There are moments in life that test our strength and our faith. They are moments we will never forget. For me, they all occurred during moments where I had hit rock bottom. In the deepest darkest corners I had ever been in.
The first, the death of my high school boyfriend when I was 20. This blog started in 2015 as his story, our story, my story. At that point in my life, I had turned away from god. I was angry and instead of embracing my faith, I lost it. All the while knowing full well that Jeremy was in heaven and his own faith was the reason why he was there.
5 years after Jeremys death, my best friend was diagnosed with Stage 4 stomach cancer. She died just weeks before her birthday at age 30. Her husband was a man of great faith and gave me her devotional, Jesus Calling, by Sarah Young. I turned to this devotional in an attempt to find answers and solace in my time of grief but once again, I had turned away from god. How could he continue to take the people that I loved the most? How could I believe that he loves me and has plans for my life after watching two people I loved so dearly die.
The most recent moment occurred just 5 weeks ago, when my husband decided abruptly that he no longer wanted to be married, had an affair and made it clear the future plans we had been making were over. This experience is still very raw and each day I feel as if I am on an emotional roller coaster. I felt myself falling back into the dark place that had previously consumed me. I made a conscious decision to pour myself into my faith and not run from god this time.

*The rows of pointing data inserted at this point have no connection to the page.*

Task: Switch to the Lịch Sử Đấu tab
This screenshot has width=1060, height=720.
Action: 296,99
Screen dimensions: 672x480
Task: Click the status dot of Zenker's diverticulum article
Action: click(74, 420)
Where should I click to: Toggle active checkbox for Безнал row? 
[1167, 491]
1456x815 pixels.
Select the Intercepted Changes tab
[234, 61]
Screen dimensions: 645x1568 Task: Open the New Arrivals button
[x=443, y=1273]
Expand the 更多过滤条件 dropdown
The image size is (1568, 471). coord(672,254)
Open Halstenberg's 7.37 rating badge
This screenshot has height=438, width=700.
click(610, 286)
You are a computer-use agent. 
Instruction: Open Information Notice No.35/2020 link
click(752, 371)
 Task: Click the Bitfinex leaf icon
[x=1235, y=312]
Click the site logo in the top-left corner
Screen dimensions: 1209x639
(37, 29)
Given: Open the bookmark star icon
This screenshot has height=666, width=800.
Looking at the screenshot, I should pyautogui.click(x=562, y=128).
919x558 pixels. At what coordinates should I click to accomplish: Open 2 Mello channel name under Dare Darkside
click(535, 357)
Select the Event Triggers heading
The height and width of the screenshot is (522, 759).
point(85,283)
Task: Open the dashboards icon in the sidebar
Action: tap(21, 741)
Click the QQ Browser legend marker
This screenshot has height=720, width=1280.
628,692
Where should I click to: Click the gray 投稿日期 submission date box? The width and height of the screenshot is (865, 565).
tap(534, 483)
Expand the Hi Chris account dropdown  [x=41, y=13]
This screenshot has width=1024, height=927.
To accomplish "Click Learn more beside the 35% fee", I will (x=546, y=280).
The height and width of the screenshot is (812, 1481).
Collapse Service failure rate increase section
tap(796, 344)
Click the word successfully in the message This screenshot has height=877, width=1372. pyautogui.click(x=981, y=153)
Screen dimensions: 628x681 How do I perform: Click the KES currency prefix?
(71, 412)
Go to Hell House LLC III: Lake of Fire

Now don’t let me fool you, god and I were still a work in progress up to this point. I had just started attending church on a regular basis again, praying and reading my devotional daily. 2 weeks before this happened, I had joined a faith based book club. Clearly god knew well before I did that I would need these women, my Chick_Tribe. Luckily, gods love is unconditional. He has forgiven me for the times I have turned away from him and he is patient with me while I continue to find my way.
Soon after the world started to find out what was happening in my marriage, those of faith in my life poured their prayers over me and a common verse started sticking out.
“Jesus Replied, You do not understand now what I am doing, but someday you will” – John 13:7
At first I didn’t want to think of it that way. How could there be something bigger here? I had always believed that my husband was the something bigger. God had handpicked him for me to fill the hole in my heart left by Jeremy’s death and to support me while I watched Natasha be called home to god. He was my forever. We took vows and I take those vows very seriously.
I still do not know what god’s long term plan is for me but I am listening in ways that I never have before. On a daily basis God speaks to me so clearly. Today’s devotional included the passage “Approach this day with awareness of who is boss. Don’t try to figure out what is happening. Simply trust Me and thank Me in advance for the good that will come out of it all. I know the plans I have for you, and they are good. – Isaiah 55:9-11 & Jeremiah 29:11. I read that this morning before church. Then clearer then ever during today’s sermon god directed me to reach out to our youth pastor and volunteer to work with the youth group. I’ll let yall know how that goes!
Today, I stand in an ok place. I am not good, but I am also not bad. I know that divorce is a grieving process and for me that grieving process has dug up wounds from my past experiences with grief and abandonment that I now have to deal with too. But I know my god is good. My god is going to protect me. He will wrap his arms around me and shower me in peace and grace. My god is going to use me to do his work. I am clay and I am going to let him mold me.